Intime – Presiden Prabowo Subianto dijadwalkan melawat ke Inggris pada pekan depan untuk melaksanakan kunjungan resmi sekaligus menjajaki kerja sama di berbagai sektor termasuk di antaranya pendidikan.
“Minggu depan, Bapak Presiden akan ke UK (Britania Raya, red.), disampaikan juga oleh Bapak Presiden (dalam pertemuan dengan para rektor, red.),” kata Wakil Menteri Pendidikan Tinggi, Sains, dan Teknologi (Wamendiktisaintek) Brian Yuliarto menjawab pertanyaan wartawan saat ditemui selepas acara Presiden dengan para rektor di Istana Kepresidenan RI, Jakarta, Kamis (15/1).
Wakil Menteri Pendidikan Tinggi, Sains, dan Teknologi Stella Christie, yang turut menghadiri acara pertemuan Presiden Prabowo dengan para rektor di halaman tengah Istana Kepresidenan, menyampaikan dirinya turut mempersiapkan langsung kunjungan Presiden Prabowo ke Inggris, terutama yang terkait dengan penjajakan kerja sama pendidikan, dan agenda-agenda terkait pendidikan lainnya.
“Kebetulan saya juga secara langsung mempersiapkan dengan Russel Group University. Russel Group University ini adalah kelompok 24 universitas yang paling papan atas di UK. Jadi, Bapak Presiden hanya ingin mendiskusikan yang papan atas. Jadi, tidak membawa universitas sembarangan dari luar, jadi hanya yang paling, paling top sekali di luar untuk bisa ke Indonesia,” ujar Wamen Stella menjelaskan salah satu agenda yang dia persiapkan untuk Presiden Prabowo di Inggris.
Terlepas dari itu, Wamen Stella belum dapat mengungkap tanggal pasti lawatan Presiden Prabowo ke Inggris. Walaupun demikian, informasi yang beredar di kalangan wartawan, Presiden Prabowo kemudian melawat ke Inggris dan kemungkinan negara-negara lainnya pada 18-25 Januari 2026.

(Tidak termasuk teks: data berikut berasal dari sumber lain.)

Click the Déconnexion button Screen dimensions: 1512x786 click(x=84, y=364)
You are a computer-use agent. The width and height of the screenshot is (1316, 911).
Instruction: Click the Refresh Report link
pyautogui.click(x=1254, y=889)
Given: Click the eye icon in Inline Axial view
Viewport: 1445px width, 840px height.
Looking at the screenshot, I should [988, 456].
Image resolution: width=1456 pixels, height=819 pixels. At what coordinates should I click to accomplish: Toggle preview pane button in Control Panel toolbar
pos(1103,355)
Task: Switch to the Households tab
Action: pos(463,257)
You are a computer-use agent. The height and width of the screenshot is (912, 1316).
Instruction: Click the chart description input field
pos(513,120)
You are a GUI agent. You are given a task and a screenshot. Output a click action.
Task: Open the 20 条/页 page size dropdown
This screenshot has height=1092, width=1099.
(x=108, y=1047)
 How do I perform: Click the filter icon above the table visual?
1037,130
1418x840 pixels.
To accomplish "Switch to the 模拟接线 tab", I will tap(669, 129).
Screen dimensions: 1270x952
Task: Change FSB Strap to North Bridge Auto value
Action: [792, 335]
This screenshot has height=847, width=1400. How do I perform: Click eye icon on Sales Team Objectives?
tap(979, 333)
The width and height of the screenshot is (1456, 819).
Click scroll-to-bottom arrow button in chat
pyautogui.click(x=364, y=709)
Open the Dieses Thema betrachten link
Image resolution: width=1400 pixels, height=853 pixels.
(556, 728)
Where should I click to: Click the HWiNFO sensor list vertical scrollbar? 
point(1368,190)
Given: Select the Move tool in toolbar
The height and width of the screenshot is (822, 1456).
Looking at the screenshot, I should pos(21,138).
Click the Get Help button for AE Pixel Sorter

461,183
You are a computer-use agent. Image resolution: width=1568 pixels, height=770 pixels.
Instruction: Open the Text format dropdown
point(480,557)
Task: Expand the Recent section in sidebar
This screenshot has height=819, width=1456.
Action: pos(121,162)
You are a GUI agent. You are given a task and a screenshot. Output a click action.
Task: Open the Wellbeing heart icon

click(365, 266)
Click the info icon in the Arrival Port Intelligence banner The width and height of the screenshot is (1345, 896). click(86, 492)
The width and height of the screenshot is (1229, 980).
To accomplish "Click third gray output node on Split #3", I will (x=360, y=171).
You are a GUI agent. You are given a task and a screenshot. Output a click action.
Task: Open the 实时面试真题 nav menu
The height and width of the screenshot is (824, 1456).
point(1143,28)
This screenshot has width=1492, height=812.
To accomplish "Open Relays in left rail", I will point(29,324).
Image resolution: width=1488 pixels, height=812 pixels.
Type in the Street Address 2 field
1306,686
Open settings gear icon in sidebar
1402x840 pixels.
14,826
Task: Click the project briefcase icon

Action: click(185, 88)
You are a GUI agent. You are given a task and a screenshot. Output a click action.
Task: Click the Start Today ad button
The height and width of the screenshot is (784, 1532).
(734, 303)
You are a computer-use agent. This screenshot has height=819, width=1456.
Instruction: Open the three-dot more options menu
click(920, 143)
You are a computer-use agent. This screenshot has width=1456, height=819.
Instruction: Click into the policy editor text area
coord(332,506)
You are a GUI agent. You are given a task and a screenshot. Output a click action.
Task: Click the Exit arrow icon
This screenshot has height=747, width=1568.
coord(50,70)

Di Istana Kepresidenan RI, Presiden Prabowo selama kurang lebih 3 jam mengumpulkan 1.200 guru besar khususnya bidang sosial humaniora, dekan-dekan, rektor dan pimpinan perguruan tinggi untuk sesi audiensi.
Dalam pertemuan itu, Presiden Prabowo menyampaikan taklimat, yang salah satu isinya, Presiden mengumumkan penambahan pagu dana riset pada tahun 2026 sebesar Rp 4 triliun atau sekitar 50 persen dari pagu awal Rp 8 triliun.
Dengan demikian, total pagu dana riset untuk tahun 2026 sebesar Rp12 triliun.